[Opening The records section]

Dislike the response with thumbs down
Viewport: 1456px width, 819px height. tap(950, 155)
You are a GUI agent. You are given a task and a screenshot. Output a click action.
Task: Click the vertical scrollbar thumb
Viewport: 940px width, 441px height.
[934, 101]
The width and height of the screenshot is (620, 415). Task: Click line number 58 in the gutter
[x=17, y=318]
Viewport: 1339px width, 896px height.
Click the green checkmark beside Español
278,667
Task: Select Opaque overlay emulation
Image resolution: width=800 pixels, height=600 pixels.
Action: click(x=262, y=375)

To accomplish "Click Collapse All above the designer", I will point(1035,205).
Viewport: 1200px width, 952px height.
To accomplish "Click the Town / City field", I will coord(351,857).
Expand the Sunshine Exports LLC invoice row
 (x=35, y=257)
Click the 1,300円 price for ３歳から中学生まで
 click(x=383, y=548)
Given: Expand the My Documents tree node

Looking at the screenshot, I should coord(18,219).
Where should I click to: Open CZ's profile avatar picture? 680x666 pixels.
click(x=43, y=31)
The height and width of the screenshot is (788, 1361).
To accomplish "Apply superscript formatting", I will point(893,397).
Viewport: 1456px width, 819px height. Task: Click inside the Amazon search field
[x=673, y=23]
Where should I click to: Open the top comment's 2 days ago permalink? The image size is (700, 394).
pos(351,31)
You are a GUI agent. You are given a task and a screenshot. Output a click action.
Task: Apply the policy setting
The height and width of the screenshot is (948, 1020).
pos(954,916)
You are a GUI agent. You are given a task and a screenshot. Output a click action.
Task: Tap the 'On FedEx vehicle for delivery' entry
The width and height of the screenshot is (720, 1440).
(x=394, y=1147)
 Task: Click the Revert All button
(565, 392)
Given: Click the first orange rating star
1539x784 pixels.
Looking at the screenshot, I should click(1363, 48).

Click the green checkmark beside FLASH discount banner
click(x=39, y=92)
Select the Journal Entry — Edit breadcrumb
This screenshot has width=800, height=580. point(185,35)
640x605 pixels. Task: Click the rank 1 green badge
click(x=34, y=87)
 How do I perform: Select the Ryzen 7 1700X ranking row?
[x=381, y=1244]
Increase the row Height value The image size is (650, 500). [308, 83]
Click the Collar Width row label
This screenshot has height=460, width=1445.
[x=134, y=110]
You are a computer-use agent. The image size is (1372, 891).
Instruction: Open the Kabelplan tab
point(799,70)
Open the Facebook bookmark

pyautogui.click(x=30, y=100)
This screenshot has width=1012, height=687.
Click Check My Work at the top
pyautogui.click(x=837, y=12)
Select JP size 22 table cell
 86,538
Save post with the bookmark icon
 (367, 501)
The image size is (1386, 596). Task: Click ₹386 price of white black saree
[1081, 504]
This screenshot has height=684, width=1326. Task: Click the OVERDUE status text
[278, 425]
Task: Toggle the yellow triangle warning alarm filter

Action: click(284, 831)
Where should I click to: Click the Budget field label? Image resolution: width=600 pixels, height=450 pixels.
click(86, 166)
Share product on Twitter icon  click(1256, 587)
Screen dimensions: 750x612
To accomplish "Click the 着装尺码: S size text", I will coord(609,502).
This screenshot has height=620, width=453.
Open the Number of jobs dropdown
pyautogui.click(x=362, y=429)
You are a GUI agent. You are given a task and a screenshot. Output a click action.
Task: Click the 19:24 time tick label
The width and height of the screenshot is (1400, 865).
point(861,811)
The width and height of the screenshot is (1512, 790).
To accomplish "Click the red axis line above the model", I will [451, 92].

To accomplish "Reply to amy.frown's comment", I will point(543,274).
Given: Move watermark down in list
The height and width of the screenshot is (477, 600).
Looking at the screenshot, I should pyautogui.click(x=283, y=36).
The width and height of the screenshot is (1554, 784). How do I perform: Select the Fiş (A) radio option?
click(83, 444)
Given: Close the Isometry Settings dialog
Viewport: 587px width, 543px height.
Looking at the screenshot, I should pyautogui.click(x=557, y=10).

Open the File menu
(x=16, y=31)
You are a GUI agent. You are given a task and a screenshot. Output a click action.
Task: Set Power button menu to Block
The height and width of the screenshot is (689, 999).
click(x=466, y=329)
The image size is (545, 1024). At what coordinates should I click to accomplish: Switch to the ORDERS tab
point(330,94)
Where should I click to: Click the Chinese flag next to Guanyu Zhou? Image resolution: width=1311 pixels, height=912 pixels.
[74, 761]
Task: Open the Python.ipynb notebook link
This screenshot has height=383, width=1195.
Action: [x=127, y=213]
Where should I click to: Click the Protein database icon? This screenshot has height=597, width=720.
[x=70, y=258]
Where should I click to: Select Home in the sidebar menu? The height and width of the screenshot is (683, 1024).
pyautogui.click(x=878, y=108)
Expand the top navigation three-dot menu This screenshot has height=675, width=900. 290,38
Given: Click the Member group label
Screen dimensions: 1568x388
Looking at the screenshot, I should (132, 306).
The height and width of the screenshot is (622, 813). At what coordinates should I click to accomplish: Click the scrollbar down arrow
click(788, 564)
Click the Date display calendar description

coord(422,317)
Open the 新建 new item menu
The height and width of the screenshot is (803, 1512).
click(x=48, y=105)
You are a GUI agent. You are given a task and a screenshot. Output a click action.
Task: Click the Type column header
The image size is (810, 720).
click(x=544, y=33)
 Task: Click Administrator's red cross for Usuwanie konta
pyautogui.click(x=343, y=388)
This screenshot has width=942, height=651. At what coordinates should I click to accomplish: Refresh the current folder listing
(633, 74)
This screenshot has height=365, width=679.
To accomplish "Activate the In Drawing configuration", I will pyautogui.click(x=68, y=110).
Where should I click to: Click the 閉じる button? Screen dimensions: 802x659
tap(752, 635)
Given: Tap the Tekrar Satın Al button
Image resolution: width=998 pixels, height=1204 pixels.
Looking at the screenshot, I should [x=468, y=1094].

[Closing The records section]

● **How to complete this task**
An identical copy of the preceding records should be returned.

● **The answer**
Dislike the response with thumbs down
Viewport: 1456px width, 819px height. tap(950, 155)
You are a GUI agent. You are given a task and a screenshot. Output a click action.
Task: Click the vertical scrollbar thumb
Viewport: 940px width, 441px height.
[934, 101]
The width and height of the screenshot is (620, 415). Task: Click line number 58 in the gutter
[x=17, y=318]
Viewport: 1339px width, 896px height.
Click the green checkmark beside Español
278,667
Task: Select Opaque overlay emulation
Image resolution: width=800 pixels, height=600 pixels.
Action: click(x=262, y=375)

To accomplish "Click Collapse All above the designer", I will point(1035,205).
Viewport: 1200px width, 952px height.
To accomplish "Click the Town / City field", I will coord(351,857).
Expand the Sunshine Exports LLC invoice row
 (x=35, y=257)
Click the 1,300円 price for ３歳から中学生まで
 click(x=383, y=548)
Given: Expand the My Documents tree node

Looking at the screenshot, I should coord(18,219).
Where should I click to: Open CZ's profile avatar picture? 680x666 pixels.
click(x=43, y=31)
The height and width of the screenshot is (788, 1361).
To accomplish "Apply superscript formatting", I will point(893,397).
Viewport: 1456px width, 819px height. Task: Click inside the Amazon search field
[x=673, y=23]
Where should I click to: Open the top comment's 2 days ago permalink? The image size is (700, 394).
pos(351,31)
You are a GUI agent. You are given a task and a screenshot. Output a click action.
Task: Apply the policy setting
The height and width of the screenshot is (948, 1020).
pos(954,916)
You are a GUI agent. You are given a task and a screenshot. Output a click action.
Task: Tap the 'On FedEx vehicle for delivery' entry
The width and height of the screenshot is (720, 1440).
(x=394, y=1147)
 Task: Click the Revert All button
(565, 392)
Given: Click the first orange rating star
1539x784 pixels.
Looking at the screenshot, I should click(1363, 48).

Click the green checkmark beside FLASH discount banner
click(x=39, y=92)
Select the Journal Entry — Edit breadcrumb
This screenshot has width=800, height=580. point(185,35)
640x605 pixels. Task: Click the rank 1 green badge
click(x=34, y=87)
 How do I perform: Select the Ryzen 7 1700X ranking row?
[x=381, y=1244]
Increase the row Height value The image size is (650, 500). [308, 83]
Click the Collar Width row label
This screenshot has height=460, width=1445.
[x=134, y=110]
You are a computer-use agent. The image size is (1372, 891).
Instruction: Open the Kabelplan tab
point(799,70)
Open the Facebook bookmark

pyautogui.click(x=30, y=100)
This screenshot has width=1012, height=687.
Click Check My Work at the top
pyautogui.click(x=837, y=12)
Select JP size 22 table cell
 86,538
Save post with the bookmark icon
 (367, 501)
The image size is (1386, 596). Task: Click ₹386 price of white black saree
[1081, 504]
This screenshot has height=684, width=1326. Task: Click the OVERDUE status text
[278, 425]
Task: Toggle the yellow triangle warning alarm filter

Action: click(284, 831)
Where should I click to: Click the Budget field label? Image resolution: width=600 pixels, height=450 pixels.
click(86, 166)
Share product on Twitter icon  click(1256, 587)
Screen dimensions: 750x612
To accomplish "Click the 着装尺码: S size text", I will coord(609,502).
This screenshot has height=620, width=453.
Open the Number of jobs dropdown
pyautogui.click(x=362, y=429)
You are a GUI agent. You are given a task and a screenshot. Output a click action.
Task: Click the 19:24 time tick label
The width and height of the screenshot is (1400, 865).
point(861,811)
The width and height of the screenshot is (1512, 790).
To accomplish "Click the red axis line above the model", I will [451, 92].

To accomplish "Reply to amy.frown's comment", I will point(543,274).
Given: Move watermark down in list
The height and width of the screenshot is (477, 600).
Looking at the screenshot, I should pyautogui.click(x=283, y=36).
The width and height of the screenshot is (1554, 784). How do I perform: Select the Fiş (A) radio option?
click(83, 444)
Given: Close the Isometry Settings dialog
Viewport: 587px width, 543px height.
Looking at the screenshot, I should pyautogui.click(x=557, y=10).

Open the File menu
(x=16, y=31)
You are a GUI agent. You are given a task and a screenshot. Output a click action.
Task: Set Power button menu to Block
The height and width of the screenshot is (689, 999).
click(x=466, y=329)
The image size is (545, 1024). At what coordinates should I click to accomplish: Switch to the ORDERS tab
point(330,94)
Where should I click to: Click the Chinese flag next to Guanyu Zhou? Image resolution: width=1311 pixels, height=912 pixels.
[74, 761]
Task: Open the Python.ipynb notebook link
This screenshot has height=383, width=1195.
Action: [x=127, y=213]
Where should I click to: Click the Protein database icon? This screenshot has height=597, width=720.
[x=70, y=258]
Where should I click to: Select Home in the sidebar menu? The height and width of the screenshot is (683, 1024).
pyautogui.click(x=878, y=108)
Expand the top navigation three-dot menu This screenshot has height=675, width=900. 290,38
Given: Click the Member group label
Screen dimensions: 1568x388
Looking at the screenshot, I should (132, 306).
The height and width of the screenshot is (622, 813). At what coordinates should I click to accomplish: Click the scrollbar down arrow
click(788, 564)
Click the Date display calendar description

coord(422,317)
Open the 新建 new item menu
The height and width of the screenshot is (803, 1512).
click(x=48, y=105)
You are a GUI agent. You are given a task and a screenshot. Output a click action.
Task: Click the Type column header
The image size is (810, 720).
click(x=544, y=33)
 Task: Click Administrator's red cross for Usuwanie konta
pyautogui.click(x=343, y=388)
This screenshot has width=942, height=651. At what coordinates should I click to accomplish: Refresh the current folder listing
(633, 74)
This screenshot has height=365, width=679.
To accomplish "Activate the In Drawing configuration", I will pyautogui.click(x=68, y=110).
Where should I click to: Click the 閉じる button? Screen dimensions: 802x659
tap(752, 635)
Given: Tap the Tekrar Satın Al button
Image resolution: width=998 pixels, height=1204 pixels.
Looking at the screenshot, I should [x=468, y=1094].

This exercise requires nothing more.